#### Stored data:
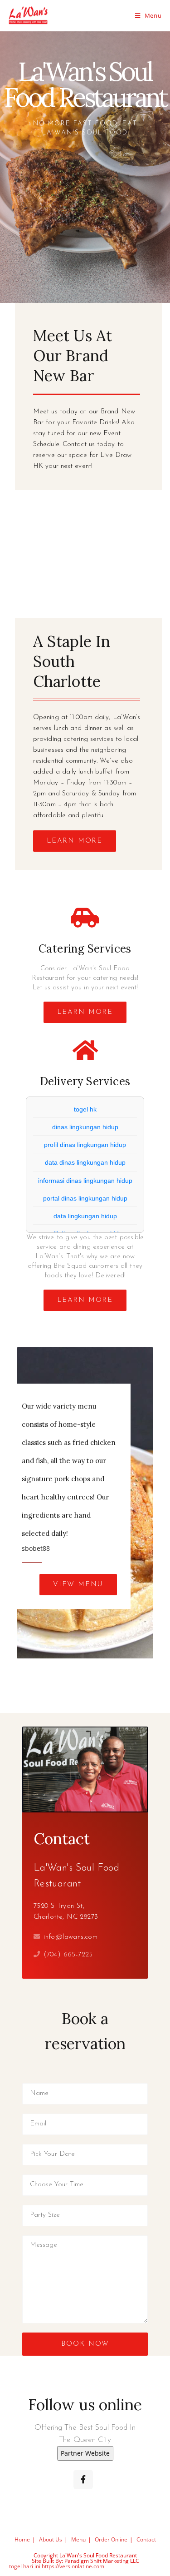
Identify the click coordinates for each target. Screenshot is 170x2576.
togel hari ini (24, 2566)
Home (22, 2539)
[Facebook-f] (83, 2479)
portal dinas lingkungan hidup (85, 1198)
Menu (78, 2539)
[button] (74, 841)
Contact (146, 2539)
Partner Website (85, 2453)
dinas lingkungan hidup (85, 1127)
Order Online (111, 2539)
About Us (50, 2539)
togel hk (85, 1109)
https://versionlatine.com (73, 2566)
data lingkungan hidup (85, 1216)
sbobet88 (36, 1548)
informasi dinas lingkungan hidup (85, 1180)
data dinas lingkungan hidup (85, 1162)
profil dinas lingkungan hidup (85, 1144)
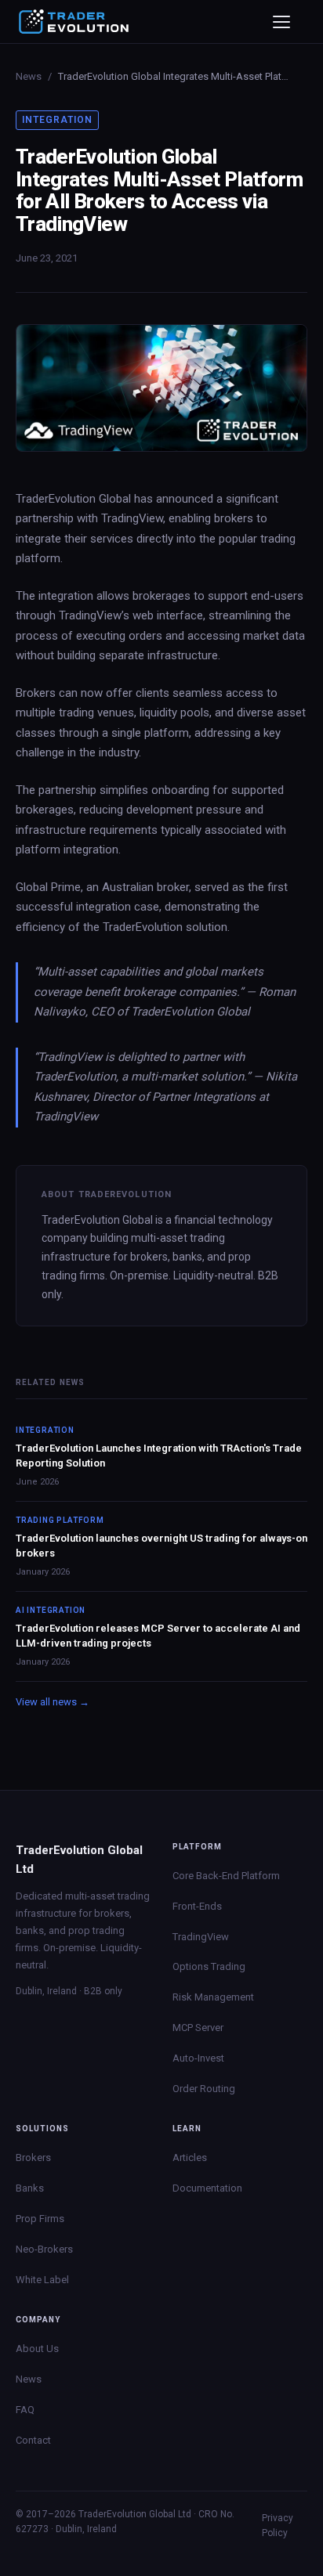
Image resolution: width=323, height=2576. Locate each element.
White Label (42, 2280)
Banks (30, 2188)
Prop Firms (40, 2218)
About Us (37, 2348)
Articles (189, 2157)
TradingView (200, 1937)
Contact (33, 2440)
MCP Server (197, 2027)
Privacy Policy (277, 2525)
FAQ (25, 2409)
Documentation (207, 2188)
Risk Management (213, 1997)
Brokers (33, 2157)
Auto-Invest (198, 2058)
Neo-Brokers (44, 2249)
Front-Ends (197, 1906)
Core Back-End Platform (226, 1875)
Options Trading (208, 1966)
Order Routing (203, 2088)
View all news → (52, 1702)
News (29, 76)
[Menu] (287, 22)
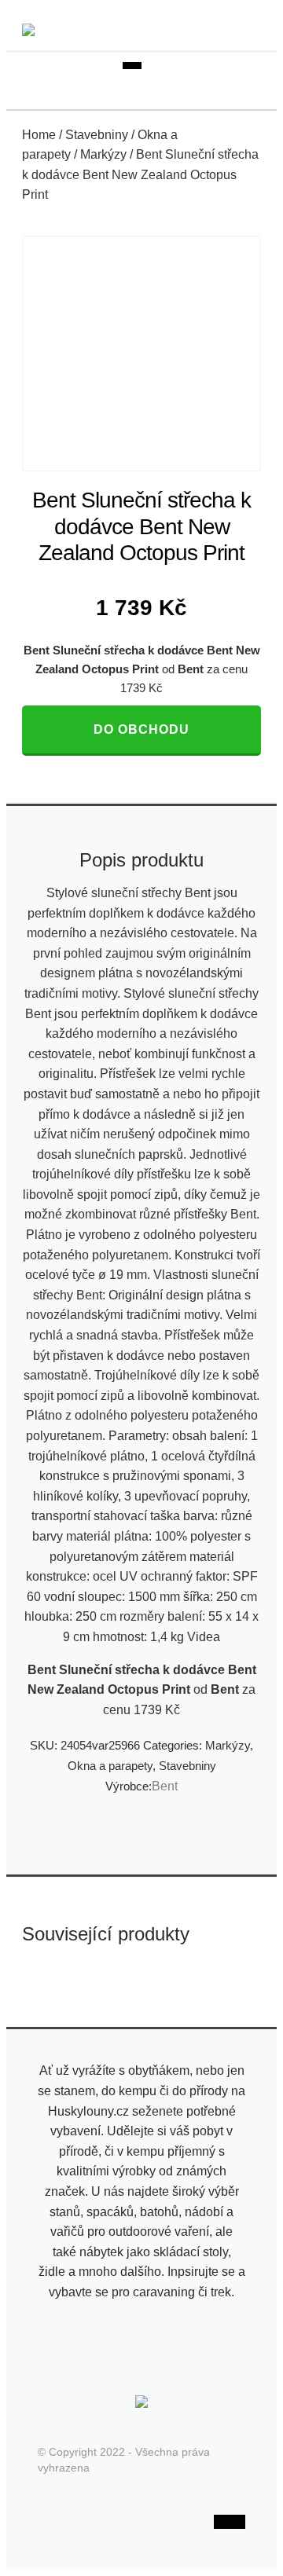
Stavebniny (96, 134)
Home (39, 134)
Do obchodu (141, 729)
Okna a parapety (110, 1765)
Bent (165, 1786)
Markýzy (103, 154)
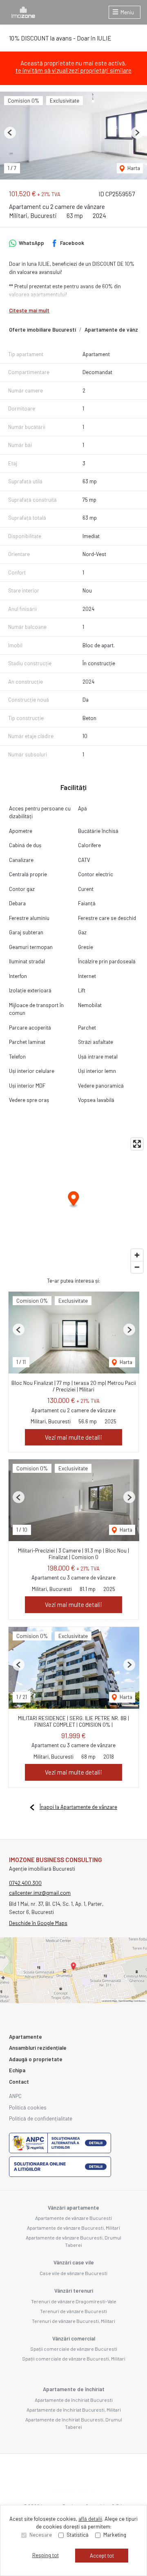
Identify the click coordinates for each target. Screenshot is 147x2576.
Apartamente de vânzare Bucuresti (73, 2218)
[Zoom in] (137, 1255)
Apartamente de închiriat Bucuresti (74, 2400)
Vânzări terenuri (73, 2290)
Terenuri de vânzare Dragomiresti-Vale (73, 2301)
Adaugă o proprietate (35, 2059)
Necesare (40, 2534)
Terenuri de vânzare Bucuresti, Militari (73, 2321)
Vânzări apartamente (73, 2207)
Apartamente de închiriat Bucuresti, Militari (74, 2409)
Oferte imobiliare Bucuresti (42, 329)
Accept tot (102, 2555)
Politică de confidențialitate (40, 2118)
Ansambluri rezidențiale (38, 2047)
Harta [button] (133, 168)
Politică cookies (28, 2107)
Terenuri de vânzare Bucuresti (73, 2311)
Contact (19, 2081)
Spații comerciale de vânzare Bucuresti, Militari (73, 2358)
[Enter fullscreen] (137, 1144)
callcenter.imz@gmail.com (40, 1892)
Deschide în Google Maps (38, 1923)
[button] (10, 133)
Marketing (114, 2534)
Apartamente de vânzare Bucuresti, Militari (73, 2227)
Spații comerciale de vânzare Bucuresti (73, 2349)
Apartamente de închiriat (74, 2389)
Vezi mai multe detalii (73, 1437)
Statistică (78, 2534)
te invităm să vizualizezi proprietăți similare (73, 70)
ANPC (15, 2096)
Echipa (17, 2070)
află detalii (90, 2518)
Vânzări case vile (73, 2262)
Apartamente (25, 2036)
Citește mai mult (29, 310)
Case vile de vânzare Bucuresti (73, 2273)
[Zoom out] (137, 1267)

#### THE PROBLEM:
The answer must be the full set of records, repeated exactly, with no pictures.

#### OUTPUT FOR THIS EXERCISE:
Identify the click coordinates for each target. Screenshot is 170x2576.
togel hari ini (24, 2566)
Home (22, 2539)
[Facebook-f] (83, 2479)
portal dinas lingkungan hidup (85, 1198)
Menu (78, 2539)
[button] (74, 841)
Contact (146, 2539)
Partner Website (85, 2453)
dinas lingkungan hidup (85, 1127)
Order Online (111, 2539)
About Us (50, 2539)
togel hk (85, 1109)
https://versionlatine.com (73, 2566)
data lingkungan hidup (85, 1216)
sbobet88 (36, 1548)
informasi dinas lingkungan hidup (85, 1180)
data dinas lingkungan hidup (85, 1162)
profil dinas lingkungan hidup (85, 1144)
Image resolution: width=323, height=2576. Locate each element.
White Label (42, 2280)
Banks (30, 2188)
Prop Firms (40, 2218)
About Us (37, 2348)
Articles (189, 2157)
TradingView (200, 1937)
Contact (33, 2440)
MCP Server (197, 2027)
Privacy Policy (277, 2525)
FAQ (25, 2409)
Documentation (207, 2188)
Risk Management (213, 1997)
Brokers (33, 2157)
Auto-Invest (198, 2058)
Neo-Brokers (44, 2249)
Front-Ends (197, 1906)
Core Back-End Platform (226, 1875)
Options Trading (208, 1966)
Order Routing (203, 2088)
View all news → (52, 1702)
News (29, 76)
[Menu] (287, 22)
Stavebniny (96, 134)
Home (39, 134)
Do obchodu (141, 729)
Okna a parapety (110, 1765)
Bent (165, 1786)
Markýzy (103, 154)
Identify the click coordinates for each target. Screenshot is 147x2576.
Apartamente de vânzare Bucuresti (73, 2218)
[Zoom in] (137, 1255)
Apartamente de închiriat Bucuresti (74, 2400)
Vânzări terenuri (73, 2290)
Terenuri de vânzare Dragomiresti-Vale (73, 2301)
Adaugă o proprietate (35, 2059)
Necesare (40, 2534)
Terenuri de vânzare Bucuresti, Militari (73, 2321)
Vânzări apartamente (73, 2207)
Apartamente de închiriat Bucuresti, Militari (74, 2409)
Oferte imobiliare Bucuresti (42, 329)
Accept tot (102, 2555)
Politică de confidențialitate (40, 2118)
Ansambluri rezidențiale (38, 2047)
Harta [button] (133, 168)
Politică cookies (28, 2107)
Terenuri de vânzare Bucuresti (73, 2311)
Contact (19, 2081)
Spații comerciale de vânzare Bucuresti, Militari (73, 2358)
[Enter fullscreen] (137, 1144)
callcenter.imz@gmail.com (40, 1892)
Deschide în Google Maps (38, 1923)
[button] (10, 133)
Marketing (114, 2534)
Apartamente de vânzare Bucuresti, Militari (73, 2227)
Spații comerciale de vânzare Bucuresti (73, 2349)
Apartamente de închiriat (74, 2389)
Vezi mai multe detalii (73, 1437)
Statistică (78, 2534)
te invităm să vizualizezi proprietăți similare (73, 70)
ANPC (15, 2096)
Echipa (17, 2070)
află detalii (90, 2518)
Vânzări case vile (73, 2262)
Apartamente (25, 2036)
Citește mai mult (29, 310)
Case vile de vânzare Bucuresti (73, 2273)
[Zoom out] (137, 1267)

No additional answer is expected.